What’s next for you? First, another cup of coffee. Then, in addition to finishing up the novel somethinggg, Benjamin and I are working on another chapbook of poems called Topics in Orbit. So far the chemistry for that has been strong. I’m also about halfway through a long poem called Doubleness, which I will probably try to publish as, you guessed it, a chapbook.
Current chapbook reading list: Apologies. Aside from Charles’s new chapbook, I don’t have a list at the moment. I read them as they come to me. I’m reading a big book about Picasso right now. I’m finding more and more commonalities between writing and painting. After the Tate Modern is a series of paintings in words, I think. And most of my paintings aspire to be poems in paint.
Number of chapbooks you own: Maybe thirty… and counting.
Number of chapbooks you’ve read: Forty or so. Fifty.
Talk about your commitment to the chapbook writing community. You are making me aware that there is a chapbook community. I like the idea of that, because a chapbook is a thing unto itself, as are makers and publishers of chapbooks. I will definitely pay more attention now. I’ll say this: the people who’ve published my chapbooks are wonderful, committed people, and I’ll support them in any way I can. Bertha Rogers, Gloria Mindock, Leah Maines, Gary Rainford, Anthony Ramirez, Ariana Den Bleyker—writers and publishers all. They are gems.

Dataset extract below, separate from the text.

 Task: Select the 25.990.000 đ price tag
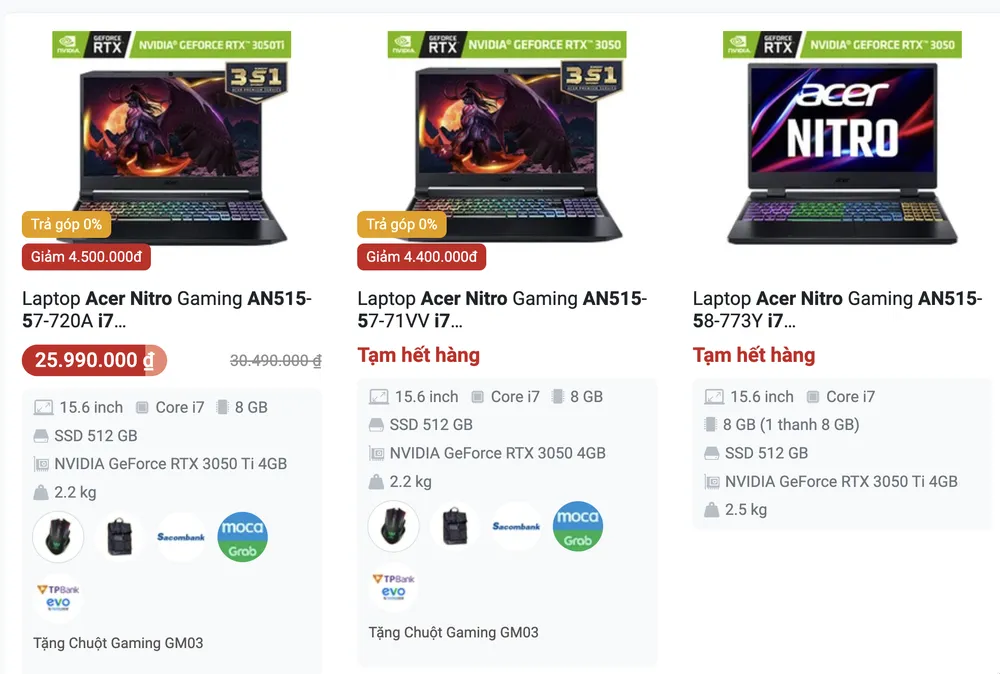93,360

Ways you promote and serve other chapbook poets: I haven’t done much along those lines, I confess. I do mention and share them on social media once I’ve read and enjoyed them. Or mention them at readings.
Your chapbook credo: Give the reader an experience that they can’t forget. Deepen the mystery.

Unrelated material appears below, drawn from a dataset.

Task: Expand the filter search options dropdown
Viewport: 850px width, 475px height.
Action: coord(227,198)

Where you spend your chapbook earnings: That’s a joke, right?
Your chapbook wish: That people will give my individual work and my work with Benjamin a read, and afterwards will contact me to chat.
Residence: Niantic, Connecticut
Job: Professor of English, Central Connecticut State University
Chapbook education: Reading and doing.
Chapbook Bio: Steven Ostrowski is a poet, fiction writer, painter and songwriter. His work appears widely in literary journals, magazines and anthologies. He is the author of four published chapbooks–three of poems and one of stories, the publishers of which are Bright Hill Press (In Late Fields), ELJ (A Pile of Crosses), Finishing Line Press (Birds, Boys, God); Seen/unseen is a collaboration written with his son Benjamin and published by Cervena Barva Press. Forthcoming are two more chapbooks. One, After the Tate Modern, won the 2017 Atlantic Road Prize and will be published by Island Verse Editions in mid-2018. A second collaborative effort written with Ben Ostrowski, called q&a, will be published in late 2018 by About Publications.